In those conversations, Mr. Obama outlined the role of “happy warrior,” of attacking Mr. Trump directly in a way he had never done before, but with the lacerating humor he employed during his two campaigns for president.
Some of his slaps are spontaneous, but many have been carefully workshopped — including the “Beijing Barry” line, which was delivered the day before the final presidential debate and was deployed to defuse Mr. Trump’s attacks on business deals in China pursued by Mr. Biden’s son Hunter, aides said.
Mr. Obama’s bellicose approach had another benefit that was not immediately evident until he began working on his remarks this month, according to Democratic aides.
The former president believed that taking on the classic bodyguard role embraced by Mike Pence and previous Democratic vice-presidential candidates would enable Mr. Biden’s running mate, Senator Kamala Harris, to avoid having to make those attacks herself and remain largely above the fray.
Yet for all of his continued popularity with Democratic voters, Mr. Obama is not on the ticket in 2020 — and his frenetic late campaigning on behalf of Mrs. Clinton did not prove decisive four years ago.
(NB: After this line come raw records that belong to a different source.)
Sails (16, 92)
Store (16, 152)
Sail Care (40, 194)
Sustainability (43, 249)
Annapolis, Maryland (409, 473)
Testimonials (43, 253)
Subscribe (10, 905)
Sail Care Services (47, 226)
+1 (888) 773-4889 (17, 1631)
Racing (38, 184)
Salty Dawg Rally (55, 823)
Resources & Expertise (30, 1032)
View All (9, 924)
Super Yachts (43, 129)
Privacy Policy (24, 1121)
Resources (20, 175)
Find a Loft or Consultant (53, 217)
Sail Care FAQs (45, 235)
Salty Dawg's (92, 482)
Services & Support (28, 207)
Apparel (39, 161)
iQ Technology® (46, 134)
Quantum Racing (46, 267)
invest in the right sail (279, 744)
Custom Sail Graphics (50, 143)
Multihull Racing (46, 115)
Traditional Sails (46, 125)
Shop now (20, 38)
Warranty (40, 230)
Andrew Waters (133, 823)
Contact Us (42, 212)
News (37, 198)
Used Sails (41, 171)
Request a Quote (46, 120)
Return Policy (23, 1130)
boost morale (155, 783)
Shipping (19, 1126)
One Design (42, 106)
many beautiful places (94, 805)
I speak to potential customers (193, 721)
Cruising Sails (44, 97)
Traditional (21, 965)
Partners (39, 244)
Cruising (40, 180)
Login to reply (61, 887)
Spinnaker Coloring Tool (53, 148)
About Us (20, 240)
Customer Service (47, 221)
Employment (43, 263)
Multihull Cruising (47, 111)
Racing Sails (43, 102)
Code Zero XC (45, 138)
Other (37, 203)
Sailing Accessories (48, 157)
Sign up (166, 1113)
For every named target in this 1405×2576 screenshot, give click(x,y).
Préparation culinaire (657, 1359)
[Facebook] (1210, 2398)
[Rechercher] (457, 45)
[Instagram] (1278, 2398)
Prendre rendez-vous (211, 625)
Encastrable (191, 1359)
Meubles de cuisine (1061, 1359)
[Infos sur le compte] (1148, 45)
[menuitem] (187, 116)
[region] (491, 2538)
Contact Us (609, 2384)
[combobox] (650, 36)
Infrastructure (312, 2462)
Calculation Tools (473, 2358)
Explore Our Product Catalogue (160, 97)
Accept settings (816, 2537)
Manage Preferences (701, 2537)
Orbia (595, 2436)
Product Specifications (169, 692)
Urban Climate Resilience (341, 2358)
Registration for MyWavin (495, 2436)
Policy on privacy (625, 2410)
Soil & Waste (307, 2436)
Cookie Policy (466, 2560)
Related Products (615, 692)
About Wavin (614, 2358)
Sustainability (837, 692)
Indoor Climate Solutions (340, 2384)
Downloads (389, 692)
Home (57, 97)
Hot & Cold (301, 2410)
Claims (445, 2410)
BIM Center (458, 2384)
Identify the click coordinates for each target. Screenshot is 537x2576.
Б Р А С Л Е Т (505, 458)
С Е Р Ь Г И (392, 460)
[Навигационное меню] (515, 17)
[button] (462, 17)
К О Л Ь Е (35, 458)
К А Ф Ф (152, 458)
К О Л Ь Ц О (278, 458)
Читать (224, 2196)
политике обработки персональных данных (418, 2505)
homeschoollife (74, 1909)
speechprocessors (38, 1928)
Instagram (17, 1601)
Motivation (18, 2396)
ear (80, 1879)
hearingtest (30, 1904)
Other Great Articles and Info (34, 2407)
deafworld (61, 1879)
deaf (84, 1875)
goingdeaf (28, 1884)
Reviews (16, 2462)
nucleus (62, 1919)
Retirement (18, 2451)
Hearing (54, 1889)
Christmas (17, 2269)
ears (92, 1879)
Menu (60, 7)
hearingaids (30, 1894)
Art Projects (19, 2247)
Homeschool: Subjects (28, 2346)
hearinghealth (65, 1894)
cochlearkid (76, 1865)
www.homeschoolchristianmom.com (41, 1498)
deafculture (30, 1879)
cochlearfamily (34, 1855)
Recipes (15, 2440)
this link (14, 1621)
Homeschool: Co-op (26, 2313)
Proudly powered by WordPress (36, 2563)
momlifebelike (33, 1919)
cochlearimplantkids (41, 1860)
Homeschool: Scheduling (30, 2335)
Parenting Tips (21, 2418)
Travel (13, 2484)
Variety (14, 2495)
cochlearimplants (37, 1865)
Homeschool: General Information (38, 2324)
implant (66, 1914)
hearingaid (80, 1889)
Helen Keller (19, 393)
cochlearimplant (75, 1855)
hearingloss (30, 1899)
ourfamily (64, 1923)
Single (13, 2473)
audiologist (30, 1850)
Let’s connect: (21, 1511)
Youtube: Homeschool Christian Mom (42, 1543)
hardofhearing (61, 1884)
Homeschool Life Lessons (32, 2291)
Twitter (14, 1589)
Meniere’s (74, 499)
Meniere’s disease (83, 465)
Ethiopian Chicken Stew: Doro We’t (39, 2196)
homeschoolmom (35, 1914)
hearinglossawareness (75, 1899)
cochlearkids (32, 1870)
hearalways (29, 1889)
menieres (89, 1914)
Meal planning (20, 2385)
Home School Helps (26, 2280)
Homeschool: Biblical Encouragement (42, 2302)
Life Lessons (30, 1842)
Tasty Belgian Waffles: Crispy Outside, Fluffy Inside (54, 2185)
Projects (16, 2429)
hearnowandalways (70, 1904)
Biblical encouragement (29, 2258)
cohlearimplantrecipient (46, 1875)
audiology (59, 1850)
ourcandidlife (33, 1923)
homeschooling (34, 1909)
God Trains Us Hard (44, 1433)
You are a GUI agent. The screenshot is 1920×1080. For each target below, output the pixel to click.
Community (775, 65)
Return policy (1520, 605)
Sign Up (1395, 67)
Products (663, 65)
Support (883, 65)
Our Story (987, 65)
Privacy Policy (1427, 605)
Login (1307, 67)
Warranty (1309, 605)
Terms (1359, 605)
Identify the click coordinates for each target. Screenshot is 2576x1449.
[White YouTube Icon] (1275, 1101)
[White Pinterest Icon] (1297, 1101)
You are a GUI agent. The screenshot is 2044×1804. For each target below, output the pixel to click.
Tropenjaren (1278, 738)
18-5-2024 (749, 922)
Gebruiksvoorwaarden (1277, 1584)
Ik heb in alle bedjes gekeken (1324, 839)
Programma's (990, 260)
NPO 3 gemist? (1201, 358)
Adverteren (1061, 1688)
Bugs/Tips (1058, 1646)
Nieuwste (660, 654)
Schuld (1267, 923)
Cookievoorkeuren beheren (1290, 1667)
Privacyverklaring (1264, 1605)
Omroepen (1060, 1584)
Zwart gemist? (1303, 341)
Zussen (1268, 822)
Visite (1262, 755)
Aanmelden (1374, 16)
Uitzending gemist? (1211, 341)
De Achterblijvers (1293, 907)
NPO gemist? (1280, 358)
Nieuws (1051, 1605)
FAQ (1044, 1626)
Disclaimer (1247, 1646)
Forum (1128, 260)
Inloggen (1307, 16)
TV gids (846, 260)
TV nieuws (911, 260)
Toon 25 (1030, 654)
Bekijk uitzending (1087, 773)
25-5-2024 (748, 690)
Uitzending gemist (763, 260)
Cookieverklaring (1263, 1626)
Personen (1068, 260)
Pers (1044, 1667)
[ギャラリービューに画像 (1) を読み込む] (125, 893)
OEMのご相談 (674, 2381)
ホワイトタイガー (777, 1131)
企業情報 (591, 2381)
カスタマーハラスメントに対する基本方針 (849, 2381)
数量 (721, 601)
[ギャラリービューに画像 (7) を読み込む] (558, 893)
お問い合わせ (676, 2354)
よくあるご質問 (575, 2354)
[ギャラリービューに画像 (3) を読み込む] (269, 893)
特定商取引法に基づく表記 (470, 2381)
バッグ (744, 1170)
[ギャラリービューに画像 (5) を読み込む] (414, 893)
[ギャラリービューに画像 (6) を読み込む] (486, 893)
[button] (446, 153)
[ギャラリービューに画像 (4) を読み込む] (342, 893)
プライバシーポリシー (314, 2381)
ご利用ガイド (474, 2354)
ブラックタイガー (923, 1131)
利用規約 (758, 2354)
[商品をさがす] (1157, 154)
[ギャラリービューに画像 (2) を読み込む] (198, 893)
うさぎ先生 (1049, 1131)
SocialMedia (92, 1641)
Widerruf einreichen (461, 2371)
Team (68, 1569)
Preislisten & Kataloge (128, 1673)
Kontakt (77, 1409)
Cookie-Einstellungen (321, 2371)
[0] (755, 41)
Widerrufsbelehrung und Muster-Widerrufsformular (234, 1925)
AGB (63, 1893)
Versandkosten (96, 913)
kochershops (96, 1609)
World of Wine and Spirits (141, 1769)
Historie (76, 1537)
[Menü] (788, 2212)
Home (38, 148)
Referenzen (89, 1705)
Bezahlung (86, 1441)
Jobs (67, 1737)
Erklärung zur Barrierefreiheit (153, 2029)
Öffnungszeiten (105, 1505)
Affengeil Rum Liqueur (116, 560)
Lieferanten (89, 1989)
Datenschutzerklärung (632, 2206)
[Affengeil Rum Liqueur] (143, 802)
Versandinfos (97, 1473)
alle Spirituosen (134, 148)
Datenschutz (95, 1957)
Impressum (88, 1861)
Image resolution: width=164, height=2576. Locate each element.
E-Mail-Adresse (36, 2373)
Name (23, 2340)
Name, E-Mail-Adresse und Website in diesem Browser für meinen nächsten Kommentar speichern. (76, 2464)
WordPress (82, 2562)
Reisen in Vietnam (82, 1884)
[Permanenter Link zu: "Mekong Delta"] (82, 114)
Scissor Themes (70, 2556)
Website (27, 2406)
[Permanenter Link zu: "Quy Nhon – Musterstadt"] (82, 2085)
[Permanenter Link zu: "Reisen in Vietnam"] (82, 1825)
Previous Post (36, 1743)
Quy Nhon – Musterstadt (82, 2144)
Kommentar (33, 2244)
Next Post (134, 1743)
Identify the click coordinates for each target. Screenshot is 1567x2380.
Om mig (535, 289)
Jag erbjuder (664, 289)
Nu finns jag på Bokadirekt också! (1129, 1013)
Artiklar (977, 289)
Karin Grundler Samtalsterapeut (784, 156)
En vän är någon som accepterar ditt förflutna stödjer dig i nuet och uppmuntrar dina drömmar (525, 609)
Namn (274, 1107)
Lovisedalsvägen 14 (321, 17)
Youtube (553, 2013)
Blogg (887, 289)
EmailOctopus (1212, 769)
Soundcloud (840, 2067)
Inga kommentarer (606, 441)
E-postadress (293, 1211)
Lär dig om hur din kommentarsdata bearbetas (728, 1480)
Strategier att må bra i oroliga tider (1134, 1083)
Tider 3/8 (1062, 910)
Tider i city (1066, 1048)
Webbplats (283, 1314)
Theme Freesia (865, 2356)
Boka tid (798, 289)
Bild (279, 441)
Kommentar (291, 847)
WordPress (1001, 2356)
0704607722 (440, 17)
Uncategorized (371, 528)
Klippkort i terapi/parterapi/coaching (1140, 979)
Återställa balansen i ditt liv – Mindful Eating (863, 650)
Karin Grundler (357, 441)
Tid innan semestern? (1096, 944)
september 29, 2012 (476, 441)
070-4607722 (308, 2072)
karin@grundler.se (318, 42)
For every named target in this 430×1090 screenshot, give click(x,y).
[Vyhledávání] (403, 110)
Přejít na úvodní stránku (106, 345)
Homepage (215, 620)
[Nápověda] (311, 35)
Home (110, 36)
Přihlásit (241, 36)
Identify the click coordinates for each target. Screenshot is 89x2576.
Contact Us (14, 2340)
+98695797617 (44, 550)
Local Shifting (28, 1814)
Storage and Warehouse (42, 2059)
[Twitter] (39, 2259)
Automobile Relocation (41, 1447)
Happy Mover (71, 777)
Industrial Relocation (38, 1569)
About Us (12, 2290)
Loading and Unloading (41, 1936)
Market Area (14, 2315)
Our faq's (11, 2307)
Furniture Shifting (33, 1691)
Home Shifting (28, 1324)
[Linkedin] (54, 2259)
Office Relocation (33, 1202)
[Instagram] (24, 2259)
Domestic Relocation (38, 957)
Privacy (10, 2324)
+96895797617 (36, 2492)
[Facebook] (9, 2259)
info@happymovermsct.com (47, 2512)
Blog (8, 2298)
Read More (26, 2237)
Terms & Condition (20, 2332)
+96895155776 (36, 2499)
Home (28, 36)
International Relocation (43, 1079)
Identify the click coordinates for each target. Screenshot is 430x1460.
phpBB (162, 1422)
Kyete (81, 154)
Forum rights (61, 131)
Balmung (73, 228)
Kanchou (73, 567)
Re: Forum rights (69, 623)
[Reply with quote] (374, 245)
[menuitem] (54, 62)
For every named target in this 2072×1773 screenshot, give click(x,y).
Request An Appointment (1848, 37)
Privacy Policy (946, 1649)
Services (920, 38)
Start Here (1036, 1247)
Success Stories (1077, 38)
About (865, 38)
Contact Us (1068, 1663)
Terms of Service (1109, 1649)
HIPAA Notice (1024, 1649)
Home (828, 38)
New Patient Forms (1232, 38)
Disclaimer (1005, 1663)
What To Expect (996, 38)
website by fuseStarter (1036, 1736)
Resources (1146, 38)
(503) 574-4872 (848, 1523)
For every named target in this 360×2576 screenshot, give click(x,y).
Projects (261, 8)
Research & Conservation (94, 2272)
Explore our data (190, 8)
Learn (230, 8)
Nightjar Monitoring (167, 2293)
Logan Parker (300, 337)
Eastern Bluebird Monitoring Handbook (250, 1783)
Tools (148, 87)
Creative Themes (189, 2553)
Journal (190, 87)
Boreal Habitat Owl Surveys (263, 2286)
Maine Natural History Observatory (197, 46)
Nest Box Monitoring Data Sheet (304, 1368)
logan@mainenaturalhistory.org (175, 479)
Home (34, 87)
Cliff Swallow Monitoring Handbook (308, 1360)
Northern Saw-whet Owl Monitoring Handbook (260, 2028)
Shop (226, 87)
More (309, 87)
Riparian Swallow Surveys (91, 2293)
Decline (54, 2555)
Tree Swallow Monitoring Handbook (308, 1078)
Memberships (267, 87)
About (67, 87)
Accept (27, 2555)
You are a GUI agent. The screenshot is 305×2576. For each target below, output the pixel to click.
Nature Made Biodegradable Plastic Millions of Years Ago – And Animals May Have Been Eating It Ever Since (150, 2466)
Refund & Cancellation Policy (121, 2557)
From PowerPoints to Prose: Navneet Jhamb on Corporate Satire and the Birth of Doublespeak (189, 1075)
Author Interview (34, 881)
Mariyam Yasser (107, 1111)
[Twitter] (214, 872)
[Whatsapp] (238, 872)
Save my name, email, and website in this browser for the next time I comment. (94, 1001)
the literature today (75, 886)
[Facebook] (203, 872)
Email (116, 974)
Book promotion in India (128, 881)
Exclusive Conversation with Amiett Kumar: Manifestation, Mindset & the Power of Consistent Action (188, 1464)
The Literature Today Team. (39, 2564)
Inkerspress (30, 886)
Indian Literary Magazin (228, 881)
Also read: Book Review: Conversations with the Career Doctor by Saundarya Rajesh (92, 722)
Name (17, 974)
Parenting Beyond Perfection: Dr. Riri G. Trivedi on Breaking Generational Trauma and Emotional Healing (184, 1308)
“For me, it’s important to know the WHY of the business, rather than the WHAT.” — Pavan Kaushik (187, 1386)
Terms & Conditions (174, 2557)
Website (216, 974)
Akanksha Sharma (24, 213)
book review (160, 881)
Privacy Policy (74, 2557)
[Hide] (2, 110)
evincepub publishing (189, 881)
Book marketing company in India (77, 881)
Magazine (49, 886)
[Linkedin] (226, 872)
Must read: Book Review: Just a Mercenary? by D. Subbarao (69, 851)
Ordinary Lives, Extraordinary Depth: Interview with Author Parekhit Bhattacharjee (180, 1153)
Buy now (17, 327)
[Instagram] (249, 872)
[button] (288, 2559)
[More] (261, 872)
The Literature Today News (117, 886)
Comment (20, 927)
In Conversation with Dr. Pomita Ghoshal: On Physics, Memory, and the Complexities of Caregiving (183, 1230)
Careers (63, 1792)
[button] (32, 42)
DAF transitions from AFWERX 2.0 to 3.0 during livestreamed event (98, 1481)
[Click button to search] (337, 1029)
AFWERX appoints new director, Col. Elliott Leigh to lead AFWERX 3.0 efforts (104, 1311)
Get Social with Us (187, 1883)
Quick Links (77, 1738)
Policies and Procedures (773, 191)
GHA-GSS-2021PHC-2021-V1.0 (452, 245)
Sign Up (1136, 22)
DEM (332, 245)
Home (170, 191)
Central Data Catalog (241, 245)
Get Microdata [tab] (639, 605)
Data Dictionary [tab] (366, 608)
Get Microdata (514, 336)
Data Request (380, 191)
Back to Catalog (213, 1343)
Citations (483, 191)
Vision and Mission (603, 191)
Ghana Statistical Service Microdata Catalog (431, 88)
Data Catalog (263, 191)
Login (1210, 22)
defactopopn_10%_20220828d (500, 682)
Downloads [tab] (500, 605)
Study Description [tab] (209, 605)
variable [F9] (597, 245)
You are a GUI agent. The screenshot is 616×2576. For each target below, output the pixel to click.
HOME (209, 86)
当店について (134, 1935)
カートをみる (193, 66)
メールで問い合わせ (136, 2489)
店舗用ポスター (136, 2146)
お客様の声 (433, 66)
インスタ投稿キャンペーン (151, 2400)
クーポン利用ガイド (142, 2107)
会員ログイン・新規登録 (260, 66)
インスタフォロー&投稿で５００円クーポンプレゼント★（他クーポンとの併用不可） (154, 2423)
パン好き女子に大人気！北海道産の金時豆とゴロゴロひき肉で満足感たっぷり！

And his presence, especially in a complex state like Florida, is not universally positive.
”Obama’s Cuba policies were deeply unpopular with many voters in Southern Florida, and for all of his post-presidency popularity, he also carries some real liabilities,” said Alex Conant, a veteran political consultant who worked for Senator Marco Rubio, a Cuban-American Republican who opposed Mr. Obama’s attempt to normalize relations with the government in Havana.
“Obama’s always been skillful at driving a message and twisting a knife,” Mr. Conant added. “But his political capital wasn’t transferable when he was president, and it’s unclear if it is now.”